Saved data entries:
* * * *

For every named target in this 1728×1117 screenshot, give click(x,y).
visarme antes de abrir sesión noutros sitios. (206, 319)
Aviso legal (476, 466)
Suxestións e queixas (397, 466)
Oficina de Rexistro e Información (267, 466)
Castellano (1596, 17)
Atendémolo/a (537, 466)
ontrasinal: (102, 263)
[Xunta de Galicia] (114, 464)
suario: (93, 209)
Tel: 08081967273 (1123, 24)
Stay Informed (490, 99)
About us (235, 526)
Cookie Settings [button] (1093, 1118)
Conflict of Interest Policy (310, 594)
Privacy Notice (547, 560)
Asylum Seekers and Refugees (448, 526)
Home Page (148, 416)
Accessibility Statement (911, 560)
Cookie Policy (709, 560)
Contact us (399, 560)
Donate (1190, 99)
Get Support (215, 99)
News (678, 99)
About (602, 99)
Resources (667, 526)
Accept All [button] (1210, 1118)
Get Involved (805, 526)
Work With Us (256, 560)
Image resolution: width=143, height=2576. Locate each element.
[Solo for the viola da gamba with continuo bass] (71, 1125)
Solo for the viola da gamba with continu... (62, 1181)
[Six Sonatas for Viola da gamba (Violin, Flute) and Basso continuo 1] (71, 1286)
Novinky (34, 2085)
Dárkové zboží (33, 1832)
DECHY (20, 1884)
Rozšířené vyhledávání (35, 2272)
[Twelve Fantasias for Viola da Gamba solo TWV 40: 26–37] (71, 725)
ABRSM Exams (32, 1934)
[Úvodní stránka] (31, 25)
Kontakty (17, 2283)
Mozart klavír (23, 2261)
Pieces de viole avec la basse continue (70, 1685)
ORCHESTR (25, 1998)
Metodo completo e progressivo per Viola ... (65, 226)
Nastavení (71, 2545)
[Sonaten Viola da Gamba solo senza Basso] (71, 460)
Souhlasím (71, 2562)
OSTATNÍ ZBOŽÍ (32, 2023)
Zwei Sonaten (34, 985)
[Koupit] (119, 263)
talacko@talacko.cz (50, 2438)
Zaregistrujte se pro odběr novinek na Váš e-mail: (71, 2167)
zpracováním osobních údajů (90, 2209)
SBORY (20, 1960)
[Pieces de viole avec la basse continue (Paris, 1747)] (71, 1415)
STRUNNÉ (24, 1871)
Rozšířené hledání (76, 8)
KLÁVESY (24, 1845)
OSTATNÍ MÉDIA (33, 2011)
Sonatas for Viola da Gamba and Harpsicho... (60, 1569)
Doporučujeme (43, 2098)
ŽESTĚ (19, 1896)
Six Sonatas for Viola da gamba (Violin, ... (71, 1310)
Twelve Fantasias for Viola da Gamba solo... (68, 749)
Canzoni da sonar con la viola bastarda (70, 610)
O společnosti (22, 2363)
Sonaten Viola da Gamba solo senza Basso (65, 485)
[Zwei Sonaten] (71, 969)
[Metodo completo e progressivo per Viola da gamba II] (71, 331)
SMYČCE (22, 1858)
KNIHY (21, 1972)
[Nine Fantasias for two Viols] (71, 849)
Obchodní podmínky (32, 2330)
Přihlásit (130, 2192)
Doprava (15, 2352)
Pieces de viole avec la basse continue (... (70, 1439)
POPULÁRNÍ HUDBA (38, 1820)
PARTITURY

* * * *

TASK GOAL:
Each line above with the word "senza" must be returned.

ANSWER TO THE EXERCISE:
[Sonaten Viola da Gamba solo senza Basso] (71, 460)
Sonaten Viola da Gamba solo senza Basso (65, 485)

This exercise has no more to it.